Bivariate Statistics

Here are Stata commands for bivariate statistics. I use the 2018 CCES Common Content Dataset for this tutorial. You can download the data from the CCES Dataverse.

Let’s load the data first.

use "cces18_common_vv.dta"

We are going to use “CC18_426_3” as our DV. “CC18_426_3” is based on the question that “State legislatures must make choices when making spending decisions on important state programs. How would you like your legislature to spend money on education?” Of course, this variable is ordinal, but let’s assume it is continuous.

My research question for this practice is this: Is there any gender difference in support for education spending?

Look at our DV.

tab CC18_426_3, m
tab CC18_426_3, nolab

In the original variable, “Greatly increase” is labeled 1 and “Greatly decrease” is labeled 5. I’ll change the value for “Greatly increase” to 5 and for “Greatly decrease” to 1. To keep the original variable, I make a new variable called ‘educ_spending’ and recode this new variable.

gen educ_spending = CC18_426_3 
recode educ_spending(1=5)(2=4)(4=2)(5=1)

Difference of means test

You can use ttest command to conduct the difference of means test.

ttest educ_spending, by(gender)

Look at the p-value below the alternative hypothesis. Do we reject the null hypothesis? How can we know that?


For the ANOVA test, we are going to focus on four race groups: White, Black, Hispanic, and Asian. Let’s look at the variable, race.

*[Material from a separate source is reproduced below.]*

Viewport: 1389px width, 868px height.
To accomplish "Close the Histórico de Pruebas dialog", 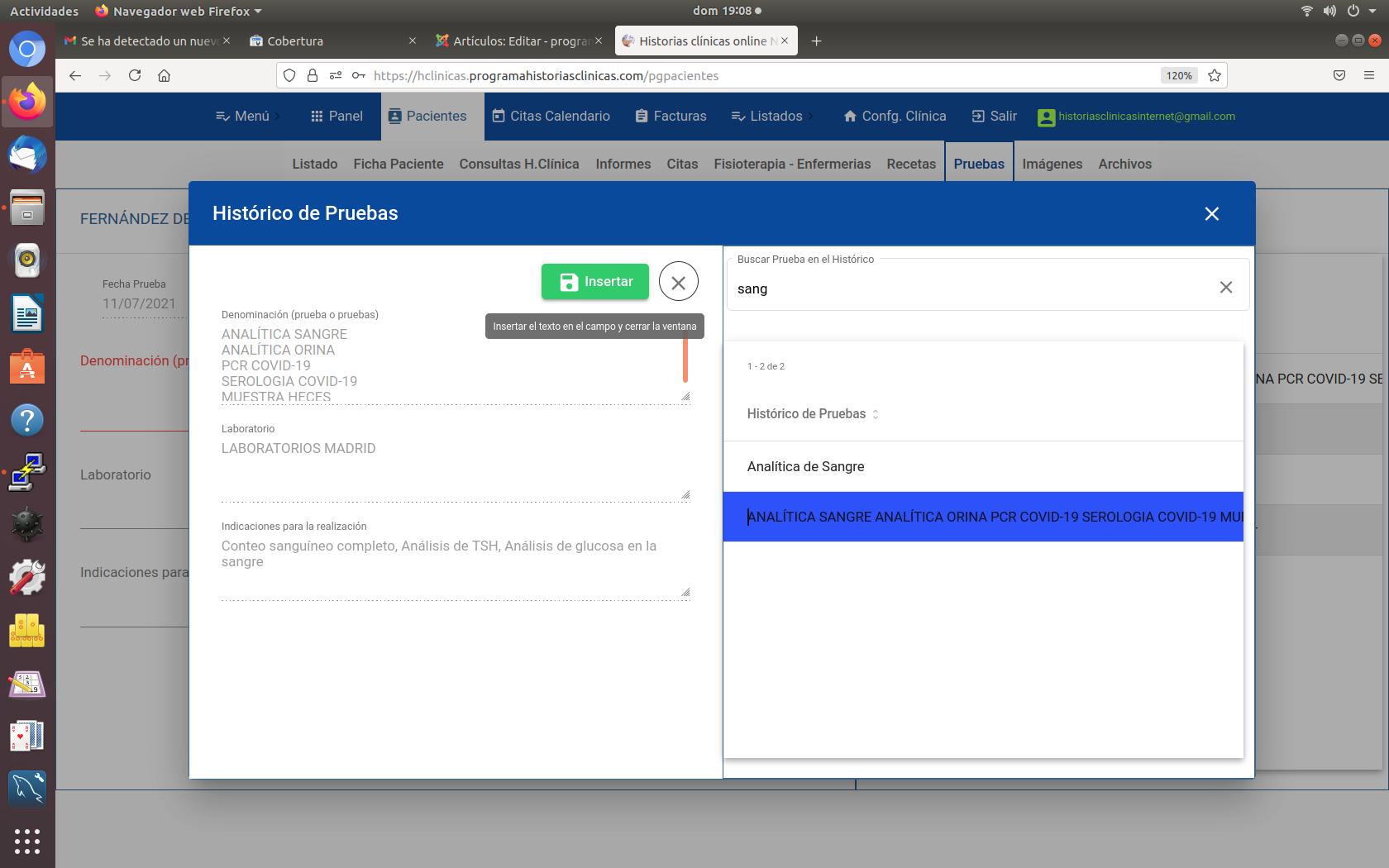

Since we don’t include other categories (Native American, Mixed, Other, and Middle Eastern) in our analysis, I add ‘if’ options to the code below.

tab race

anova educ_spending race if (educ_spending ~=.) & (race<5)

Do we reject the null that the means are the same across the four racial groups?

$\chi^2$ test

Answer the questions below by using the $\chi^2$ test.

Question 1: Gender and Party ID are independent? Question 2: Education and Family Income are independent?

Step 1. Find relevant variables in the dataset.

codebook gender
codebook pid3

codebook educ
codebook faminc_new

Step 2. Look at the variables and recode them if necessary

Check missing values, labels, etc.

tab faminc_new, m
tab faminc_new, nolab

gen pid3_new = pid3
recode pid3_new(4=.)(5=.)
recode pid3_new(4/5=.)

Step 3. Conduct the $\chi^2$ test

tab gender pid3_new, chi2

tab educ faminc_new if faminc_new<17, chi2

Are they independent? How do we know that?

Strength of association

One step further. Let’s look at the strength of association using Kendall’s Tau-b and Cramer’s V.

Kendall’s Tau-b

If your variables of interest are oridnal, you can use Kendall’s Tau-b for the strength of association, which bounded between -1 and 1.

tab educ faminc_new if faminc_new<17, taub
ktau educ faminc_new if faminc_new<17, stats(taub)

Cramer’s V

If your variables of interest are nominal, then you can use Cramer’s V for the strength of association, which is calculated using the equation, $\Large v= \sqrt{\frac{\chi^2}{nm}}$. Cramer’s V is bounded between 0 and 1.

tab gender pid3_new, V